**INSTRUCTIONS FOR THE TASK:** Please print the lines of the records between the line containing "This screenshot has width=1072, height=427." and the line containing "pos(671,349)", inclusive, with each line reproduced word for word. Leave the pictures out of your answer.

**RECORD SET:**

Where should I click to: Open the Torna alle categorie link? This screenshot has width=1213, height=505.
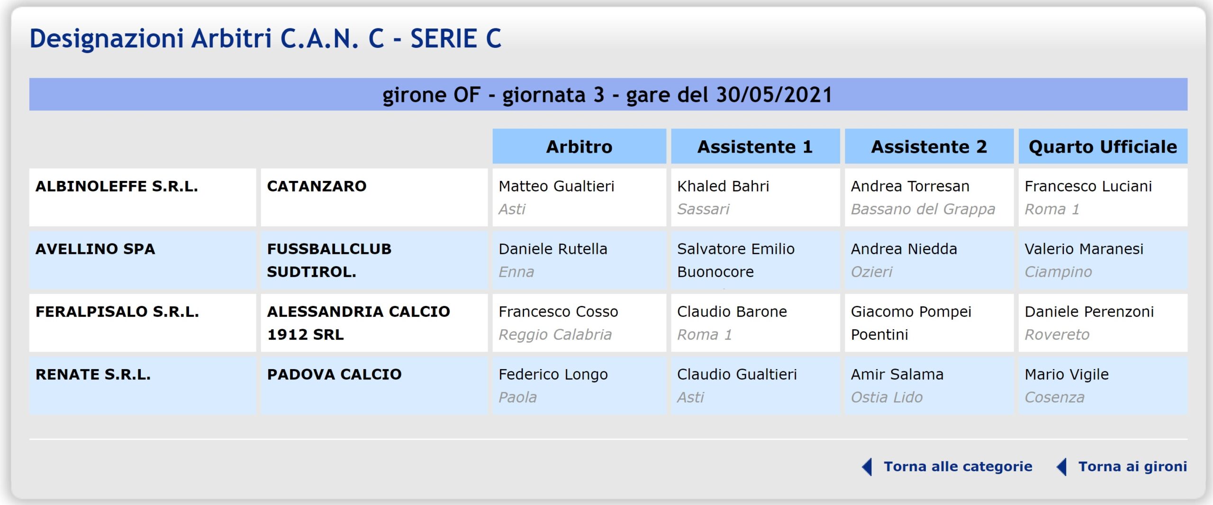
---
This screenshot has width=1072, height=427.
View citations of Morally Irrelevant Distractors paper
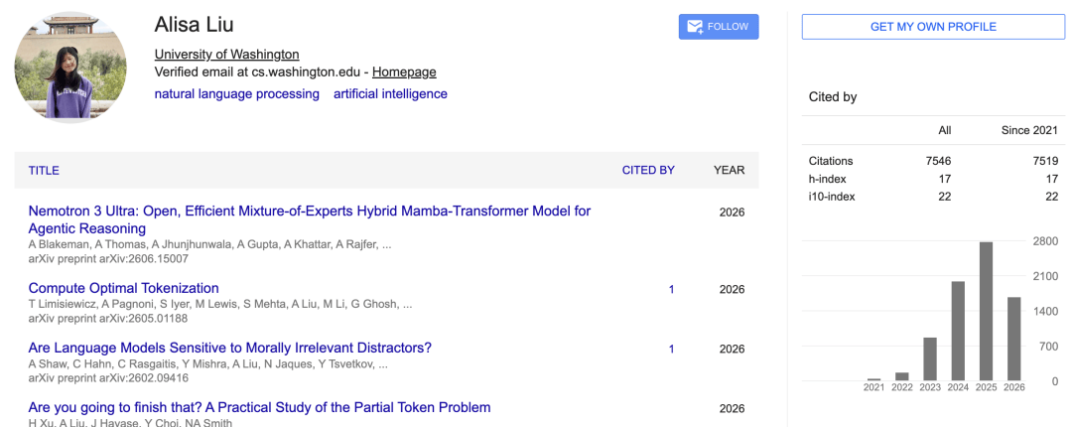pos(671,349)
==
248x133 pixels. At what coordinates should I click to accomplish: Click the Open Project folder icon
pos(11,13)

**RESULT:**
This screenshot has width=1072, height=427.
View citations of Morally Irrelevant Distractors paper
pos(671,349)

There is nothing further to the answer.